Bank of England criticises UK banks’ risk management systems


The Bank of England has sharply criticised UK lenders for failing to tackle the risk management blind spots exposed by the collapse of a multibillion-dollar hedge fund, the energy price shock and other crises that have rocked financial markets in recent years.

The rebuke, delivered in letters to bank chiefs, highlights the BoE’s growing discomfort about the exposure of traditional financial institutions to the hedge funds, pensions and other non-banking financial institutions that are expected to be ground zero for the next financial crisis.

The letters were published on the day Andrew Griffith, the City minister, vowed to tackle another budding risk in the financial system by bringing forward a comprehensive consultation document on cryptocurrency regulation in “weeks not months”.

Policymakers have been largely sanguine about the impact of soaring inflation, recession and rocketing interest rates on the traditional banking system, which was forced to increase capital levels and overhaul risk management practices after the 2008 financial crisis.

But officials have become concerned that banks are not doing enough to mitigate the risks that could bleed over to them from other corners of the financial markets. The BoE has announced it will undertake a landmark exercise in the coming year to identify potential risks.

“During 2022, the market reaction to Russia’s invasion of Ukraine, and volatility in the nickel and long-dated gilt markets, reinforced the importance of a robust risk culture and sound risk management practices at firms,” the letters stated.

“Despite regular messaging from the PRA (Prudential Regulation Authority) on the subject, these events demonstrated that firms continue to unintentionally accrue large and concentrated exposures to single counterparties, without fully understanding the risks that could arise.”

Officials had already warned banks about deficiencies in their risk management and governance frameworks that were highlighted by the collapse of Archegos Capital, which caused $10bn of trading losses for global banks in 2021.
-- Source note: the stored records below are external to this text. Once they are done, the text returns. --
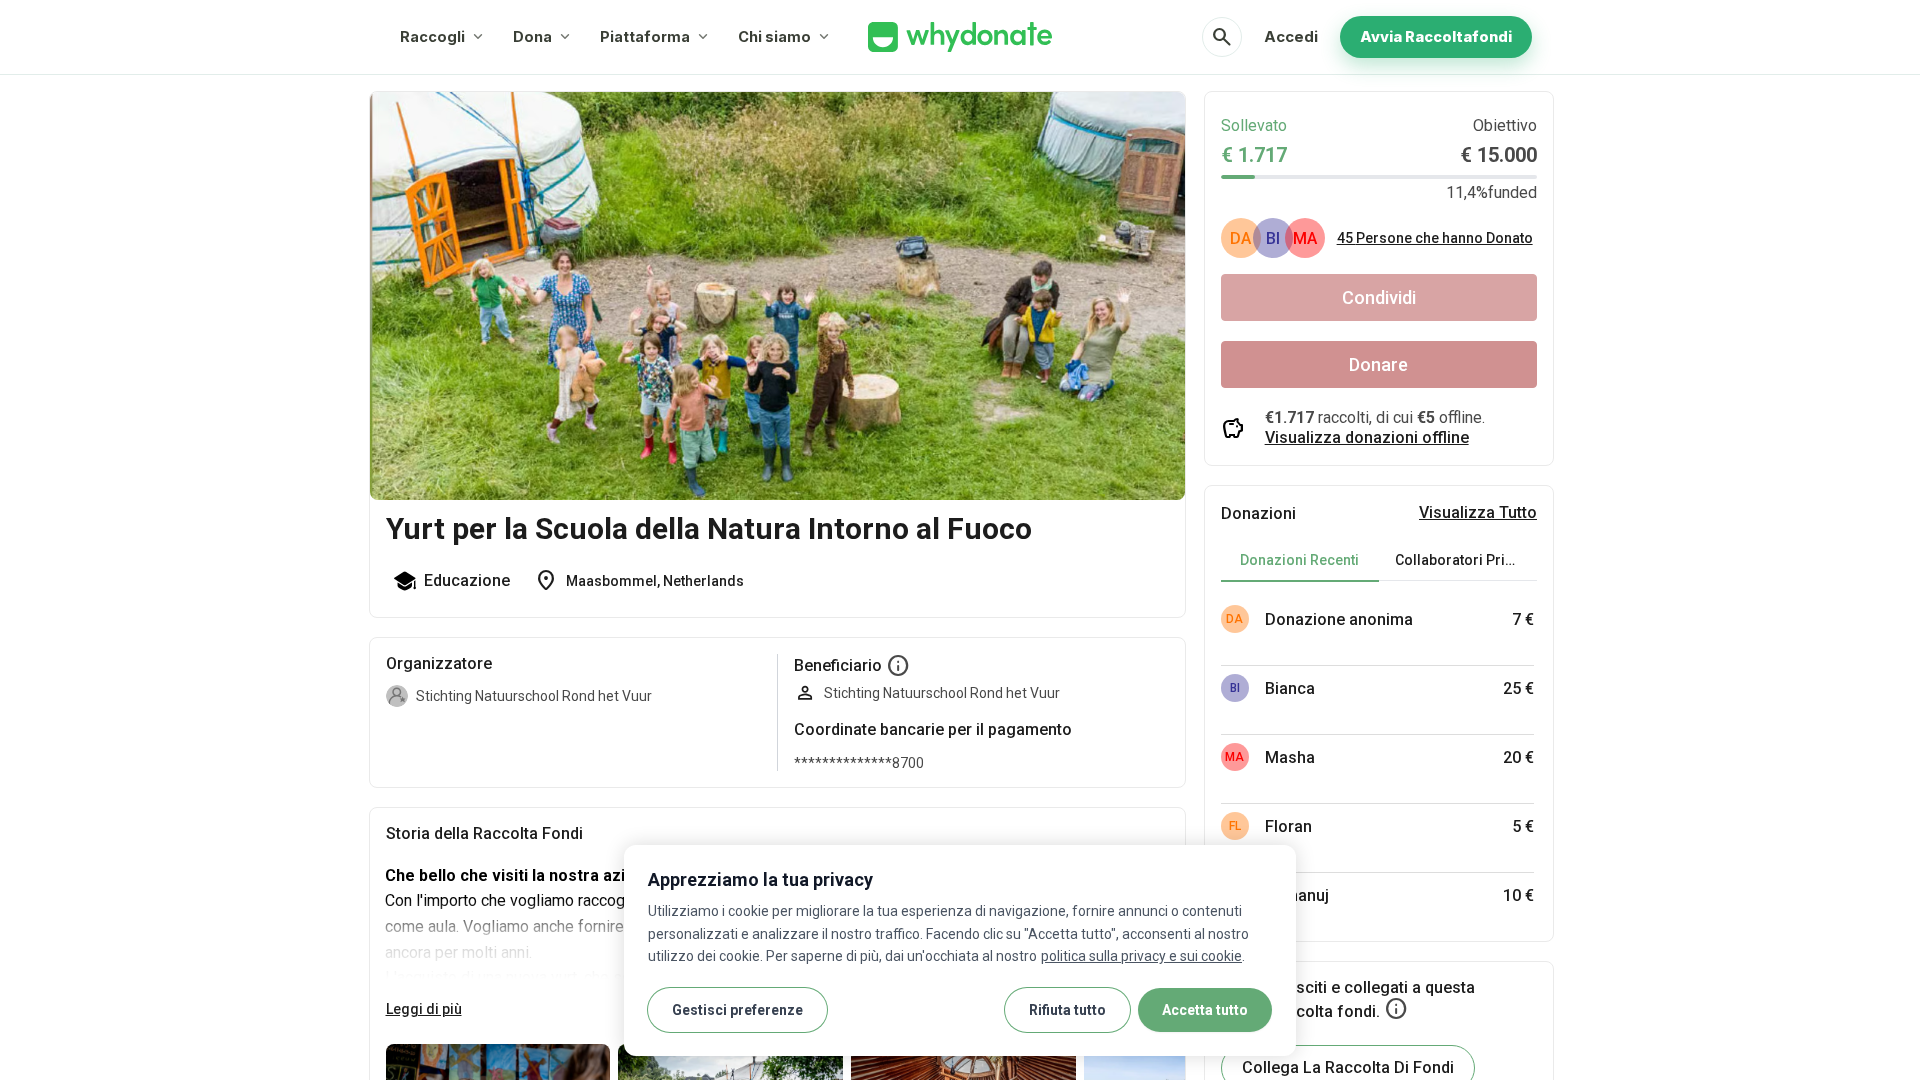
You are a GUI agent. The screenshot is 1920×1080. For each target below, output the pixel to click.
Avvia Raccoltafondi (1436, 36)
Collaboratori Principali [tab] (1466, 560)
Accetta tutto (1205, 1010)
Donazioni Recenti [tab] (1299, 560)
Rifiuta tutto (1067, 1010)
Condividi (1379, 297)
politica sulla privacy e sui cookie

PRA officials said they expected banks to thoroughly review their exposures and added that the authority would monitor how banks managed those risks, especially from non-bank financial institutions.

In a separate letter sent to insurers, the BoE warned that underwriters’ ability to gauge catastrophe risks such as cyber attacks remained “immature” and could leave them exposed to “outsized losses”. The bank added that it would work with the industry to manage risk better from non-weather related catastrophes.

Appearing before the Treasury select committee on Tuesday, Griffith gave fresh details of the government’s bid to tame risks in the hugely volatile cryptocurrency sector.

The UK will publish two papers in “weeks not months” — one on how to regulate private cryptocurrencies such as Bitcoin and another on central bank digital currency, Griffith said.

He added that the regime would go further than the EU’s long-awaited Markets in Crypto Assets (MICA) regulation by including measures around decentralised finance and that the UK’s approach would be “more agile” than MICA, which has been on the drawing board since 2020.

The objective is to “clearly telegraph the risks” associated with private cryptocurrencies, “but not to legitimise” those that are destructive, he said. He stressed that it was still a question of “if not when” a central bank digital currency is created, and that any such currency would be issued in a way that “wouldn’t allow the government to see” what individuals were spending their money on.

Griffith also defended the more controversial elements of the government’s Edinburgh package of financial services reforms, promising that a review of rules on senior managers’ accountability for failures on their watch would look at issues such as the time to process applications for approvals and how many people are covered by the rules.